Mark has had a stormy year, and he is still very stormy. At least he is thoroughly committed to an extrapunitive approach to his problems, so he isn't likely to hurt himself too badly. He's sharp and quick, shows good speech and muscular development, is like Peter in his muscular coordination and motor learning (rather than like Tommy and Ellen in their clumsiness and physical timidity), but he has almost no frustration tolerance at all and seems retarded in emotional development in that he still shows the extreme emotional dependence on his mother which, as I understand it, is most characteristic of the second year of life.
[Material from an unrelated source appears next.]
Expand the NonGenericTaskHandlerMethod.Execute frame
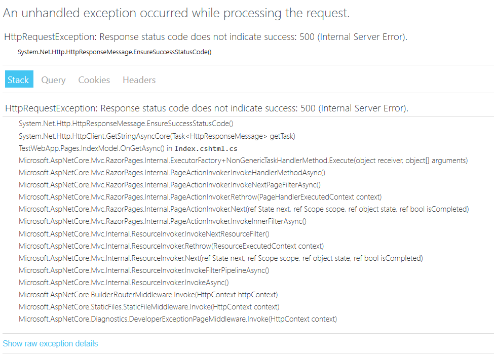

On the other hand, he doesn't seem to be able to resolve his Oedipal conflict at all - he just plain hates me for the most part (maybe that is a resolution), and I suppose that this must be my fault, but then, so many things are that I have a hard time keeping track of them all. I still feel that, if things ever simmer down around here a little, particularly for Mary, Mark could get better organized, but I no longer claim this as an objective judgment. We tried him in nursery school briefly this fall but had to take him out. He kicked up too much of a fuss about being left. We'll try again shortly.
 
Finally, there's Bucky, who, whether we're willing fully to acknowledge it or not, is a member of our family. We tried sort of abandoning her this year, but it didn't stick, and at year's end she's back with us. At least Mary got rid of the too great burden of managing her financial affairs. We think that Bucky had a slight stroke this summer, and we really thought that she might not last out the year, especially when she tried to take an active hand in running her own life this fall, but at year's end she seems to be in remarkably good shape. Other people feed her better than we do.
 
The world out there moved to "the brink" again this year, perhaps more dramatically and precariously than ever before, but it fell back a little way near year's end, so we'll all be around to have a try at least one more year.